- Directed by: E. V. V. Satyanarayana
- Written by: E. V. V. Satyanarayana
- Dialogues by: Tadi Balaram Satish Vegesna
- Produced by: E. V. V. Satyanarayana
- Starring: Allari Naresh Madalsa Sharma Sayaji Shinde
- Music by: Chinna
- Release date: 14 January 2009;
- Country: India
- Language: Telugu

= Fitting Master =

Fitting Master is a 2009 Indian Telugu-language action film written and directed by E. V. V. Satyanarayana, featuring his son Allari Naresh in the title role of Fitting Master, along with Madalsa Sharma, Sayaji Shinde, Chandra Mohan, Ali, Srinivasa Reddy and Amit Tiwari in the lead roles. The film was released on 14 January 2009, and got mixed reviews from critics. The film was able to do well and was a hit at the box office.

==Synopsis==
Sampath aka Fitting Master is a gym trainer, who tries to avoid Meghna, a girl who falls in love with him, after she is rescued by him. She wants to marry him, but he avoids her, saying he won't be able to keep her happy, after which she calls her brother from United States to India to make Sampath ready for Marriage. On the day of his arrival, he gets murdered. After a policeman starts investigating, Meghna begins to doubt Sampath, and she finds out that he had killed her brother, after which Sampath reveals her brother's truth. Meghna's brother and 2 of his friends had embarrassed Sampath's sister by posting dirty videos of her in the internet. One of the friends had pretended to fall in love with her and she ran away with him due to which her mother dies of a heart attack. After 2 weeks, the groom's friend blackmails Sampath's sister with her first night video. She relents and 3 friends rape her one after another. When she cries out this to her husband, he tells her that his friends film them. Because of this the girl commits suicide. When Sampath's and the girl's father come to know of it he too commits suicide. Sampath had gotten angry on this and decided to take revenge.
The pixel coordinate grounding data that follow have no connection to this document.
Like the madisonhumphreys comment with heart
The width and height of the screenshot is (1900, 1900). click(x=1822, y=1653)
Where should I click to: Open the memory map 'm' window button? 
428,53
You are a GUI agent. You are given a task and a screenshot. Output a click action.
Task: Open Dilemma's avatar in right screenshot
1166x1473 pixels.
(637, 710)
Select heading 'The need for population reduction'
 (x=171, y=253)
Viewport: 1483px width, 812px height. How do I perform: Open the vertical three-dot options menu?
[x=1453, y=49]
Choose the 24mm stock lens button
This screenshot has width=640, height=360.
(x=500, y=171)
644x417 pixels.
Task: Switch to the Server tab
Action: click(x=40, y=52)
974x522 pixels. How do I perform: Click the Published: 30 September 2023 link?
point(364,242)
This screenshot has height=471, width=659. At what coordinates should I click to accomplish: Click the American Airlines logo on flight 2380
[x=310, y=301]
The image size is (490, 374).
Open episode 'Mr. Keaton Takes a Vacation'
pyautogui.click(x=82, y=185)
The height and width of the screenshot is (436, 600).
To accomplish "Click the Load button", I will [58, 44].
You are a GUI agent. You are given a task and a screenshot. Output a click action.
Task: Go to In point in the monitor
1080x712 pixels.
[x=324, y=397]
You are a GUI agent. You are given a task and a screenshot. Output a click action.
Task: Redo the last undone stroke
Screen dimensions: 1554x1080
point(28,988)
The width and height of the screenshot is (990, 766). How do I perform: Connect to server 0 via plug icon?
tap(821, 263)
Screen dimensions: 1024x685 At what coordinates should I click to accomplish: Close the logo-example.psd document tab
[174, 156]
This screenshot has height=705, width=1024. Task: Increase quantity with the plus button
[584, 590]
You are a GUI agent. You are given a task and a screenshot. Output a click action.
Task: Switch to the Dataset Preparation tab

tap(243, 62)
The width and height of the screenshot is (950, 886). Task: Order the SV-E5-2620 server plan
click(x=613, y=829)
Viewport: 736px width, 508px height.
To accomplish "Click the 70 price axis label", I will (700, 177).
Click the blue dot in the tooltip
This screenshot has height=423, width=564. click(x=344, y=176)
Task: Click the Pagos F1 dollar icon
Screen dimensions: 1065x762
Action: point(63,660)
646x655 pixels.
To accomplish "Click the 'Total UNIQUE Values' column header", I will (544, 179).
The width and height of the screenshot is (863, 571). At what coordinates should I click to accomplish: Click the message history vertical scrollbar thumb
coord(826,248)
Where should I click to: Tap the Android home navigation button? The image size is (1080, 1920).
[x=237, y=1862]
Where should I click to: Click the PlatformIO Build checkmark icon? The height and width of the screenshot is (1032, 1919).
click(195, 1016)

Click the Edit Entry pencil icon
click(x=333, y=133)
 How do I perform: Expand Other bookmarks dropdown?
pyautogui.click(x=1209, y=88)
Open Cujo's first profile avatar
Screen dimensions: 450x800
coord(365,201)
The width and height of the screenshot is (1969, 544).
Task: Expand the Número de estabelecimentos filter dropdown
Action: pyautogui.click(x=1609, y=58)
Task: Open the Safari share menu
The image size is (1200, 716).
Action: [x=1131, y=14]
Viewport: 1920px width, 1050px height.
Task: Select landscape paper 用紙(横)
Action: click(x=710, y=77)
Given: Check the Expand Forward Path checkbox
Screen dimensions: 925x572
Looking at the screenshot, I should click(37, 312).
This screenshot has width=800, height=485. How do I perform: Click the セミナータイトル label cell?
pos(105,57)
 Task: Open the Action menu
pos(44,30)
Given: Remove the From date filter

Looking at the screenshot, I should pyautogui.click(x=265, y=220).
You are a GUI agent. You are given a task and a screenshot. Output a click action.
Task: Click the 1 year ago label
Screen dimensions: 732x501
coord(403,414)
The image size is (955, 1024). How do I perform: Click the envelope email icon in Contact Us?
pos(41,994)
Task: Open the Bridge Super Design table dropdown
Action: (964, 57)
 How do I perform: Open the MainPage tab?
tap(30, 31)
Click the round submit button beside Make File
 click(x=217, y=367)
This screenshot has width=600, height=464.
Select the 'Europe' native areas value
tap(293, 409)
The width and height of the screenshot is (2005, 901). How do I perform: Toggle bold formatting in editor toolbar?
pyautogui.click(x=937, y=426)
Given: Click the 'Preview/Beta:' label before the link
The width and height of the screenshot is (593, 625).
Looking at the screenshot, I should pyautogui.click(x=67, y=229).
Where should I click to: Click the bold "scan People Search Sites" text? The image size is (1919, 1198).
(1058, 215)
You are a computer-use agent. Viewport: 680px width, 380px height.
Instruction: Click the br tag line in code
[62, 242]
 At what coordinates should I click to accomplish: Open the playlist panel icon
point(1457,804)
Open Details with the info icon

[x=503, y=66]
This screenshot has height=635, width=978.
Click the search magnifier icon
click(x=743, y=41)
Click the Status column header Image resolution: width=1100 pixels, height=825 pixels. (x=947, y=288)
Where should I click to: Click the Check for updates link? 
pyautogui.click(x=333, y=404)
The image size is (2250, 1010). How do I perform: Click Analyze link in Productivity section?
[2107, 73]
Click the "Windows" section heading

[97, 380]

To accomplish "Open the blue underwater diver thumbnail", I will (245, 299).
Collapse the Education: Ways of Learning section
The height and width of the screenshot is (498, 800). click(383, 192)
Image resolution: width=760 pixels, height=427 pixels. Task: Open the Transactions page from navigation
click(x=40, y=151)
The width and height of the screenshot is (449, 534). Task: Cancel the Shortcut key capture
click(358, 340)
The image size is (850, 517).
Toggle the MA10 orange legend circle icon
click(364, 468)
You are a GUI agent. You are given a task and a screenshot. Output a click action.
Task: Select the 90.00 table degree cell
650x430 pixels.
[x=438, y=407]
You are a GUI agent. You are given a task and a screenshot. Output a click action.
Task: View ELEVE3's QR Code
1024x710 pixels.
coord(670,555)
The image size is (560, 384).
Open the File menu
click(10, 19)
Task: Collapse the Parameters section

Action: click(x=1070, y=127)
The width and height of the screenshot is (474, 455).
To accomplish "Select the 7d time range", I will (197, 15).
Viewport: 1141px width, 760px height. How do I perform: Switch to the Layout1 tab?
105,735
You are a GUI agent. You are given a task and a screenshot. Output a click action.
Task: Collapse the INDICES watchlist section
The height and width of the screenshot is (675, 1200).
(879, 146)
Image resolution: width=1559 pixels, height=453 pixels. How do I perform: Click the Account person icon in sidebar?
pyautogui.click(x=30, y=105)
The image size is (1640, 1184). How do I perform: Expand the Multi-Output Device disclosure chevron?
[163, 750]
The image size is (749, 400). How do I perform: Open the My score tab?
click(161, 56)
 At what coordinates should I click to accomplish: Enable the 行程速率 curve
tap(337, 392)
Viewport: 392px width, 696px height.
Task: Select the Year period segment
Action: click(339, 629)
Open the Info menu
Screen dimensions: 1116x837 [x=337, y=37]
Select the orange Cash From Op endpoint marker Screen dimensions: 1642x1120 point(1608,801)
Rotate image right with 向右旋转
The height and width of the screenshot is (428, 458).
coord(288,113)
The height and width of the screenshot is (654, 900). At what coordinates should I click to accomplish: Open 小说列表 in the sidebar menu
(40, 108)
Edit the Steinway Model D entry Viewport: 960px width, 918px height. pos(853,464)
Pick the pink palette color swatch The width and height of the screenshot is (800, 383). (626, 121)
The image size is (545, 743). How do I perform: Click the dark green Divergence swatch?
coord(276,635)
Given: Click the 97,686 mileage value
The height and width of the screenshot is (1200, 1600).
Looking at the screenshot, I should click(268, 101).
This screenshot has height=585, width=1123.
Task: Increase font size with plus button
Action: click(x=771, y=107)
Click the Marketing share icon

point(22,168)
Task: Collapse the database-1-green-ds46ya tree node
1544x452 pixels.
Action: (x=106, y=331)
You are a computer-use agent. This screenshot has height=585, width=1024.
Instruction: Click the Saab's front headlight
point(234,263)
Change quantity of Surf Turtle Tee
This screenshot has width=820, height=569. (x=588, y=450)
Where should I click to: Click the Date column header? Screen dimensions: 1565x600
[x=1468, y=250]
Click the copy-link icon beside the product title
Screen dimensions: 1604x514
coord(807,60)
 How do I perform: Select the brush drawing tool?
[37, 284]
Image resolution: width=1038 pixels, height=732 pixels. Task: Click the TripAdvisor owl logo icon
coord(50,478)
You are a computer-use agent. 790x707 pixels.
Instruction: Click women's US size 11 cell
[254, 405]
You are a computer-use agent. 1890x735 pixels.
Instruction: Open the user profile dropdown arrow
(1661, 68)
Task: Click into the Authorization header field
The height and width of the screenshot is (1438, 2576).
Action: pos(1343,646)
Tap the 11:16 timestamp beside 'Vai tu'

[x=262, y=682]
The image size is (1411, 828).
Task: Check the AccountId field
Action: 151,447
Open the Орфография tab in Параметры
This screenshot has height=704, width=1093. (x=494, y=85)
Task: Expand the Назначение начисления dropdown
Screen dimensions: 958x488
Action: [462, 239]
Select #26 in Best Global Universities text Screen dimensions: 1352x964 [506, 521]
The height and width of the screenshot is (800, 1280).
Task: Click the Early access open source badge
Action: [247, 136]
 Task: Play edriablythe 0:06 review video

He had made Meghna purposefully fall in love with him and it was he who got his friend to tell Meghna to call her brother. When her brother revealed that he and his parents were actually against the marriage, Sampath overpowers the guy and guns him down. He now kills the other 2 as well. In the end, when Meghna again tries to convince him of her love, he refuses saying that her parents will never forgive their son's killer and that he cannot stay in the house with that guilt. He tells her to listen to her parents and they are her well wishers. As she begins to cry at losing him, he goes out of the house with tears in his eyes.

==Soundtrack==
The music was composed by Chinna and was released by Aditya Music.

Track list
| No. | Title | Singer(s) | Length |
|---|---|---|---|
| 1. | "Thappu Sodhara" | Rahul Nambiar | 3:27 |
| 2. | "Yedo Mayalagundi" | K. S. Chithra, Karthik | 4:38 |
| 3. | "Padhaharu" | Rita Thyagarajan | 3:51 |
| 4. | "Vennellana" | Kalpana, Karthik | 4:55 |
| 5. | "Kanne Vesthe Choosindistha" | Suchitra | 4:16 |
| Total length: |  |  | 21:07 |

==Reception==
Radhika Rajamani of Rediff.com rated it 2/5 and wrote, "Unlike a typical E V V film, the humour is negligible. He also laces the film with a message". A critic from Bangalore Mirror wrote, "Naresh is known for his comedy timing. But, in this movie, he hardly makes you laugh".